▶ **Brief**: Every line from the one with "Where should I click to: Open the" up to and including the one with "You are a GUI" is to be output exactly as it appears below; pictures are not.

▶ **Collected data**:
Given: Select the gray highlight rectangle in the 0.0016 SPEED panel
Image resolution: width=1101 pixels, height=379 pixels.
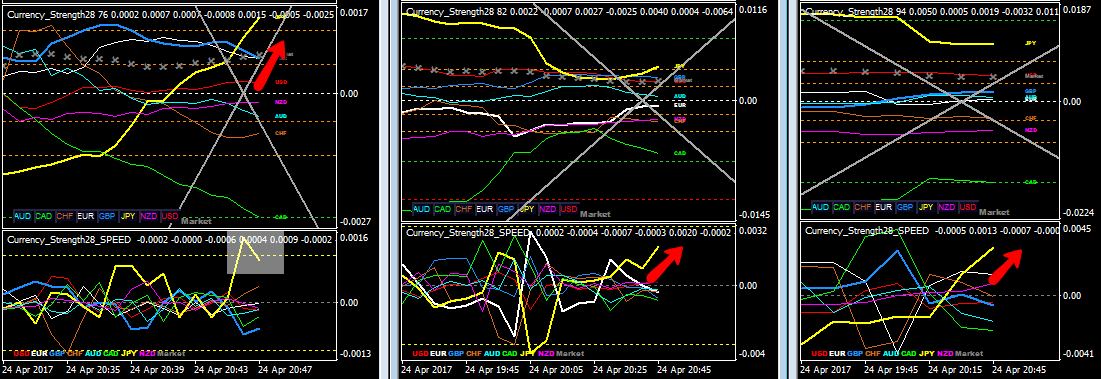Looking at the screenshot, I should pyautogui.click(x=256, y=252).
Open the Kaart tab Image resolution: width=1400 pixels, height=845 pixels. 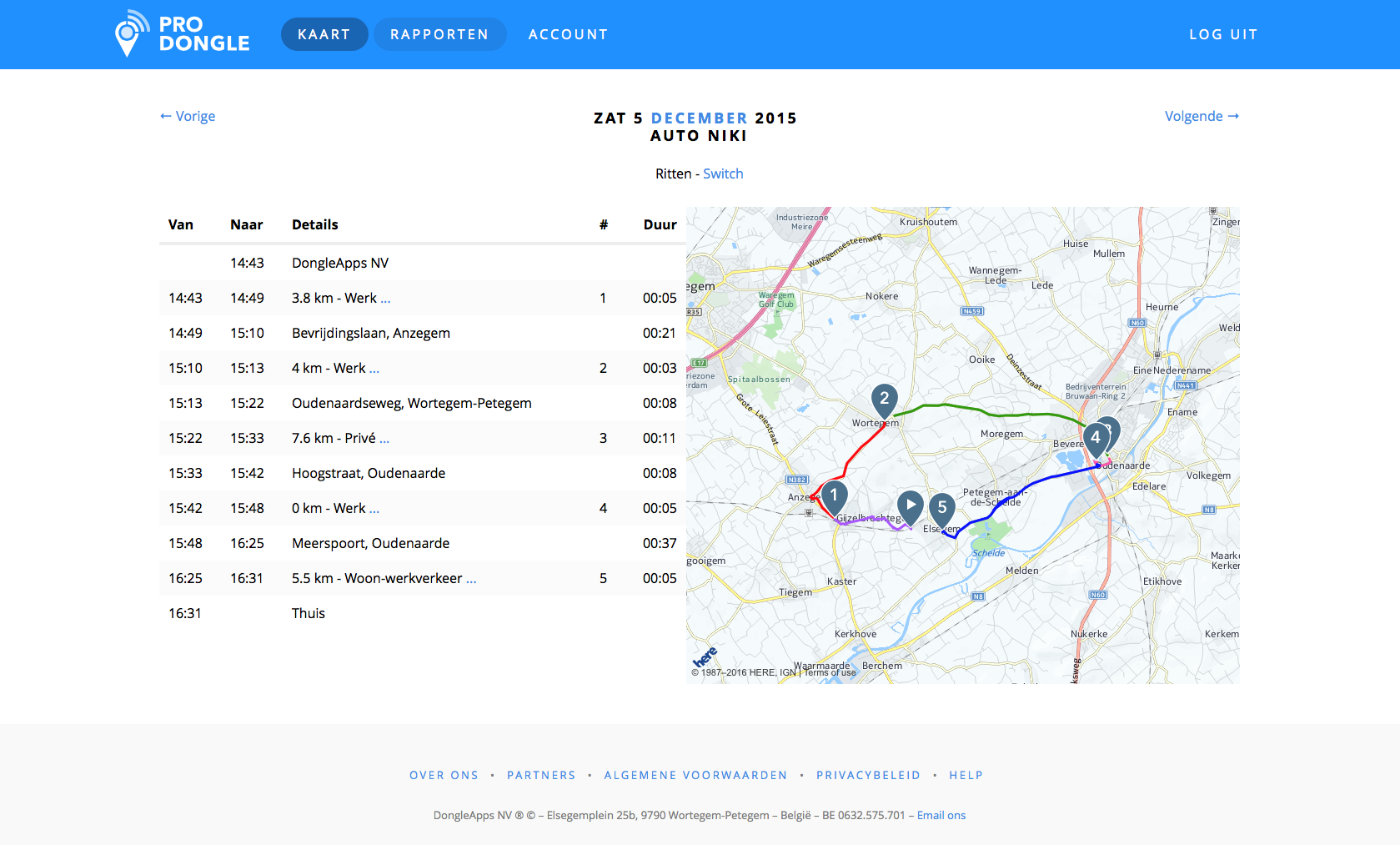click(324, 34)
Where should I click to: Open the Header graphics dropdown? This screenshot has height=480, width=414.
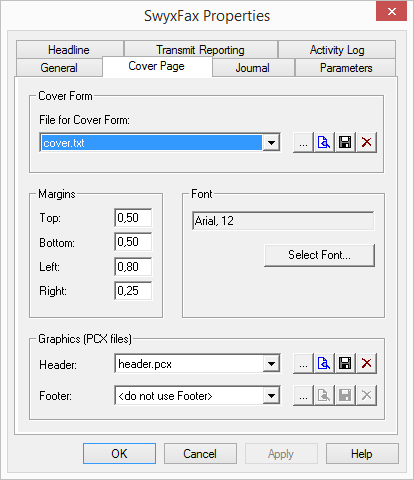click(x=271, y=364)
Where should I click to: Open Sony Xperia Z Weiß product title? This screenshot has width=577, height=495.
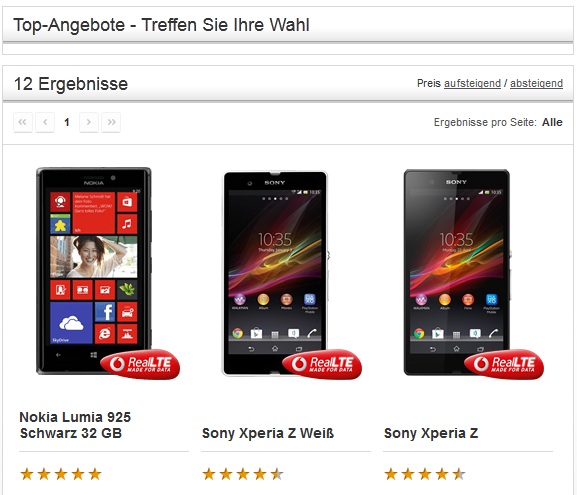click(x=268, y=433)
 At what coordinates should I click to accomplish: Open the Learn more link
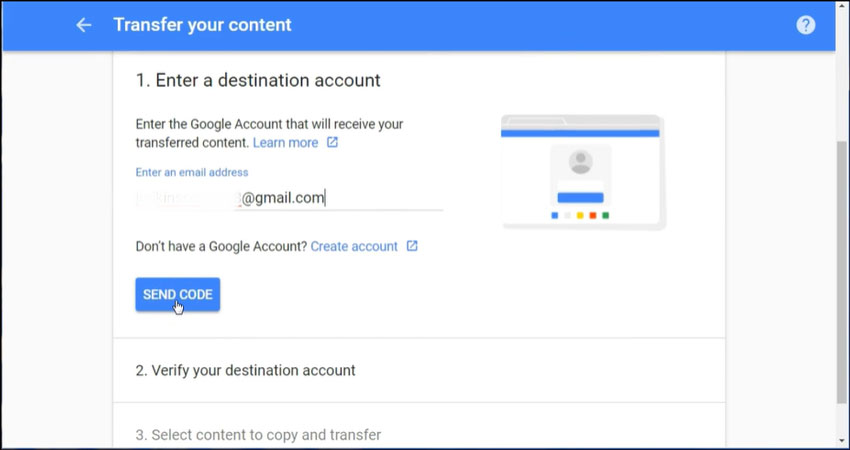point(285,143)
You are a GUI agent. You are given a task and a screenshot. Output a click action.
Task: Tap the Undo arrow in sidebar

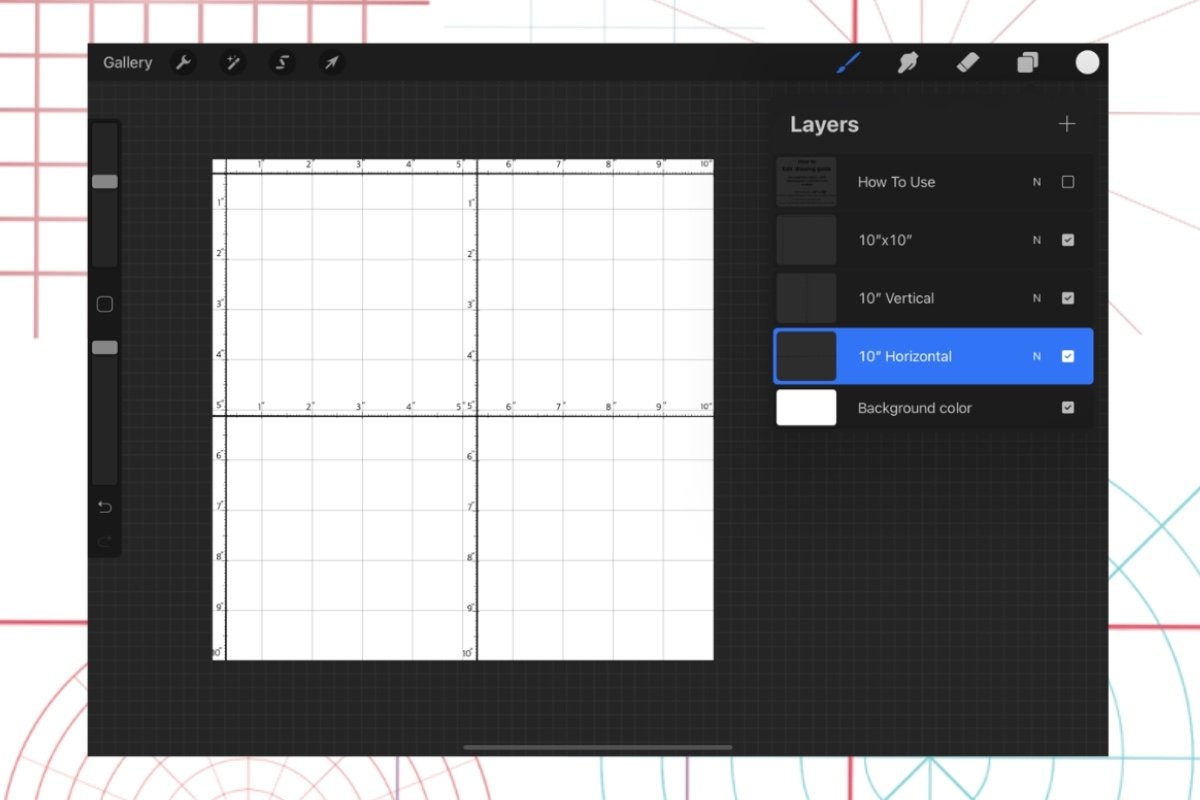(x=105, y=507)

...

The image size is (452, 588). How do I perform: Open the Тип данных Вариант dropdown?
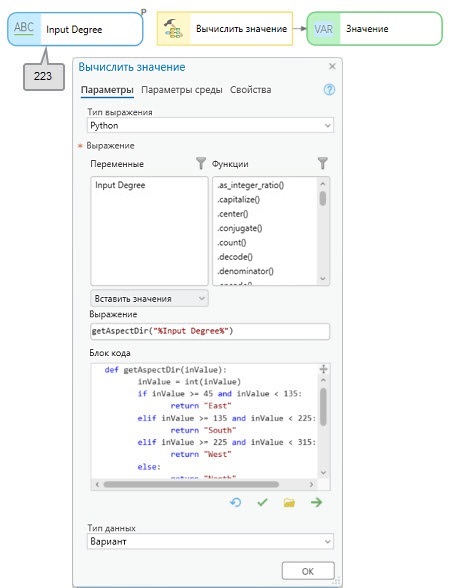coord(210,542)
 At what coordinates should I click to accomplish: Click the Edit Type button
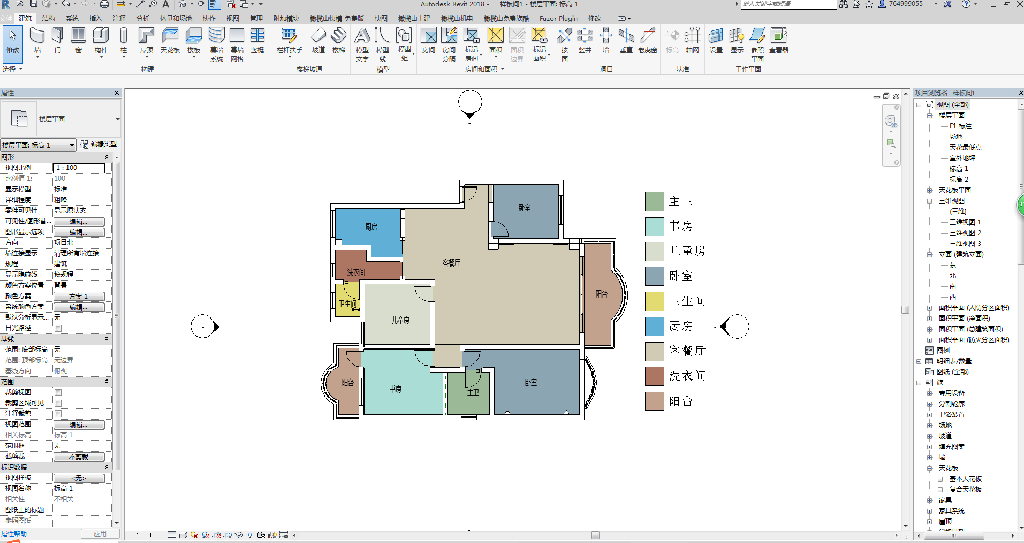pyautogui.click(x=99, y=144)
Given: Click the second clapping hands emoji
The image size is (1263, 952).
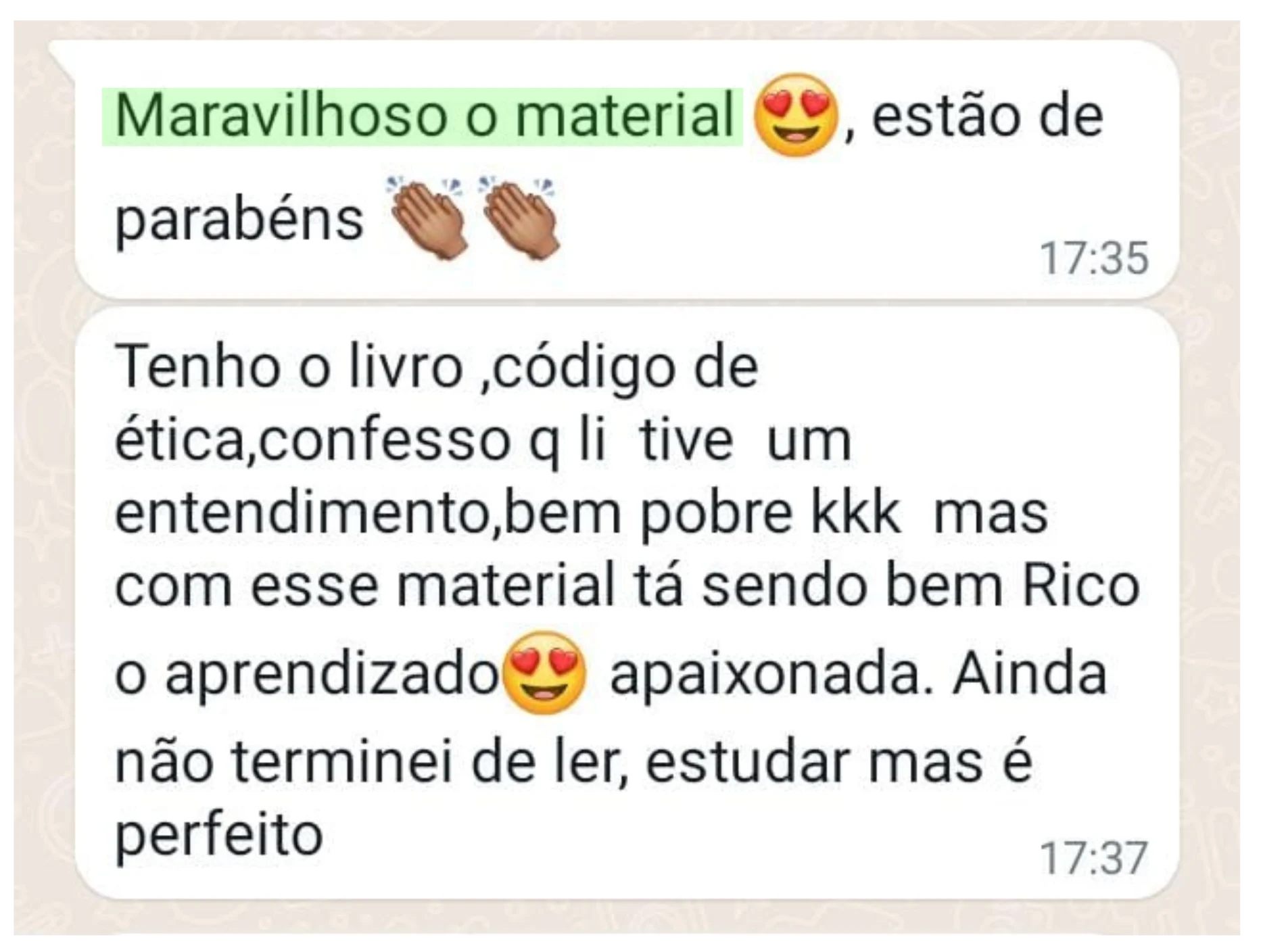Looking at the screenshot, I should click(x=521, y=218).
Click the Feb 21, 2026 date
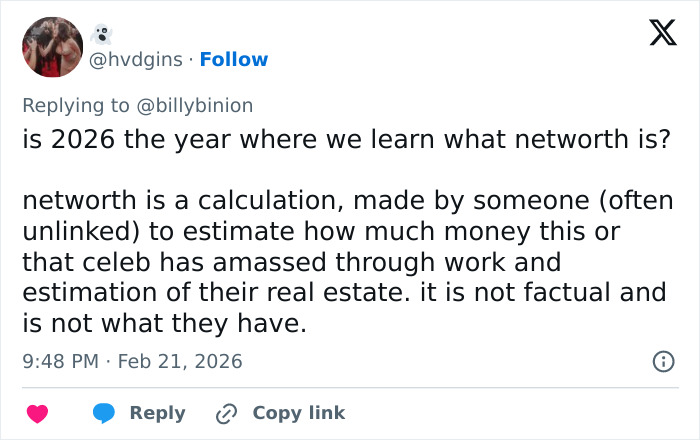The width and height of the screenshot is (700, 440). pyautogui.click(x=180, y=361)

▶ **Solved problem**:
Where should I click to: Open the Header graphics dropdown? This screenshot has height=480, width=414.
click(x=271, y=364)
Where should I click to: Open Sony Xperia Z Weiß product title? This screenshot has width=577, height=495.
click(x=268, y=433)
 At what coordinates should I click to accomplish: Open the Learn more link
point(285,143)
You are a GUI agent. You are given a task and a screenshot. Output a click action.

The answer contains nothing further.